_Text provided_:
= = = =
Marsh v. Hollander

Decision Date09 July 2004
Docket NumberNo. CIV.A.03-02412 CKK.,CIV.A.03-02412 CKK.
Citation339 F.Supp.2d 1
PartiesVirgil H. MARSH, Plaintiff, v. Barry I. HOLLANDER, Defendant.
CourtU.S. District Court — District of Columbia

Virgil H. Marsh, Washington, DC, Pro se.

David Block Bergman, Arnold & Porter, Washington, DC, for Defendant.

MEMORANDUM OPINION

KOLLAR-KOTELLY, District Judge.

Currently pending before the Court is Defendant's Motion to Dismiss, which Plaintiff opposes. After reviewing the Defendant's Motion, Plaintiff's Opposition, Defendant's Reply, the submitted exhibits and the relevant law, the Court shall grant Defendant's Motion to Dismiss.

I: BACKGROUND

On September 22, 2003, Plaintiff filed the above-captioned action.1 Barry I. Hollander was named as Defendant. Compl. at 1. Plaintiff's Complaint contains two counts of libel, alleging that Defendant published or caused to be published false statements that were defamatory to Plaintiff's professional reputation as an attorney. Id. at 12-13.

The following facts are alleged in Plaintiff's Complaint. Plaintiff, Virgil H. Marsh, is a partner in the law firm partnership of Fisher Christen & Sabol. Id. ¶ 2. Defendant Hollander used to be a partner in that firm, but withdrew in July 1999. Id. ¶ 12. After Defendant left the firm, Plaintiff and Defendant proceeded to account for partnership funds and accounts receivable, pursuant to a 1986 partnership agreement and a 1999 supplementary agreement. Id. ¶¶ 14-18. On September 20, 1999, the bookkeeper at Fisher Christian & Sabol — Plaintiff's firm — made an entry of $11,479.78 as having been received from Maejima & Company. Id. ¶ 17. It was later determined that the bookkeeper had made an entry error and that Maejima & Company's account showed $8,405.60 paid "above the accounts receivable." Id. Since this client, Maejima & Company, had ceased using the services of Fisher Christen & Sabol and instead retained Defendant, Plaintiff notified Defendant and asked whether these funds had been sent to Plaintiff's firm mistakenly for work Defendant had done after he left the firm. Defendant responded that this was not the case. Id.
= = = =
_Data section_:
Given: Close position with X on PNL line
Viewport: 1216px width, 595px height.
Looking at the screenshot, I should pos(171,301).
= = = =
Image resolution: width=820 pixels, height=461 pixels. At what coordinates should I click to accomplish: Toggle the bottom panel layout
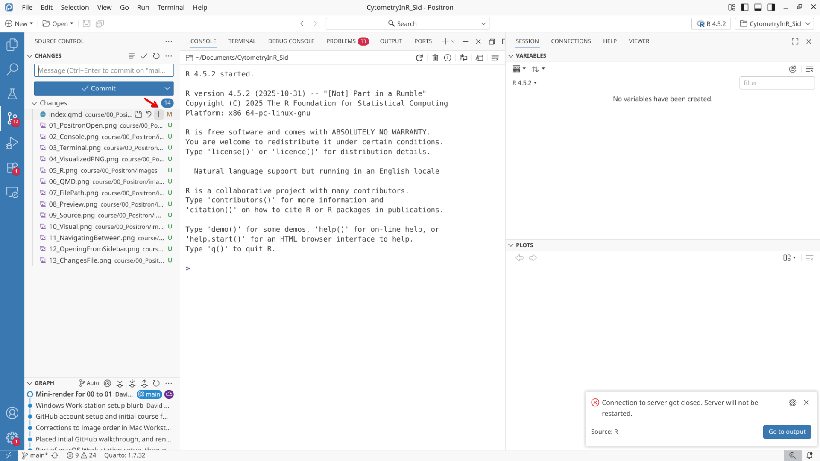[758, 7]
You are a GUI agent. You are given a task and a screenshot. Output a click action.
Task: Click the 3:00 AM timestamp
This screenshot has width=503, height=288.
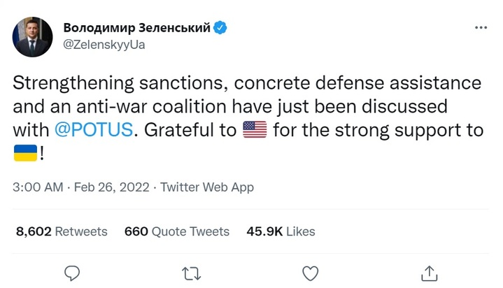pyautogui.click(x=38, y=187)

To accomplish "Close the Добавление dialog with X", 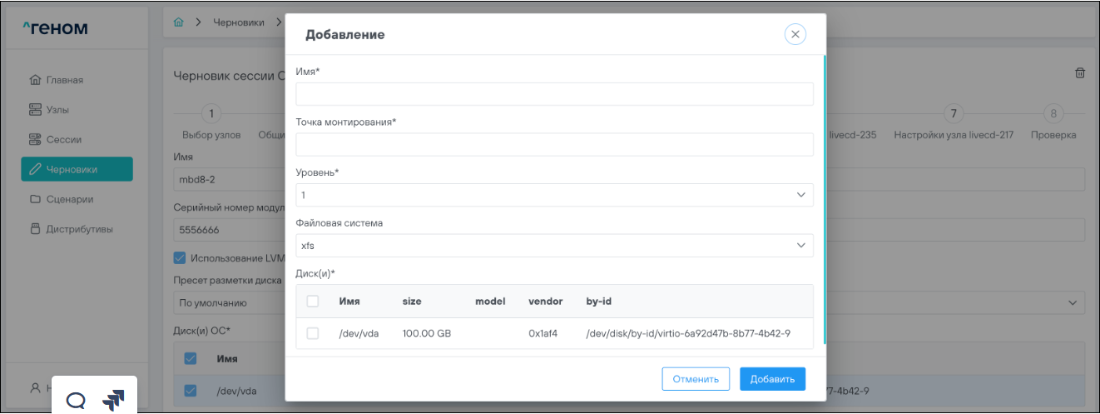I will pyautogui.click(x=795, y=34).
= = = =
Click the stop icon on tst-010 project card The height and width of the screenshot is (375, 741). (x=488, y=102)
= = = =
_Problem_:
Answer these questions from the Marsh v. Hollander opinion:
(a) Which court issued the decision?
(b) In what month and year did the defendant withdraw from the law firm?
(c) What amount did the bookkeeper enter on September 20, 1999, as received from Maejima & Company?

_Full response_:
(a) The U.S. District Court — District of Columbia.
(b) July 1999.
(c) $11,479.78.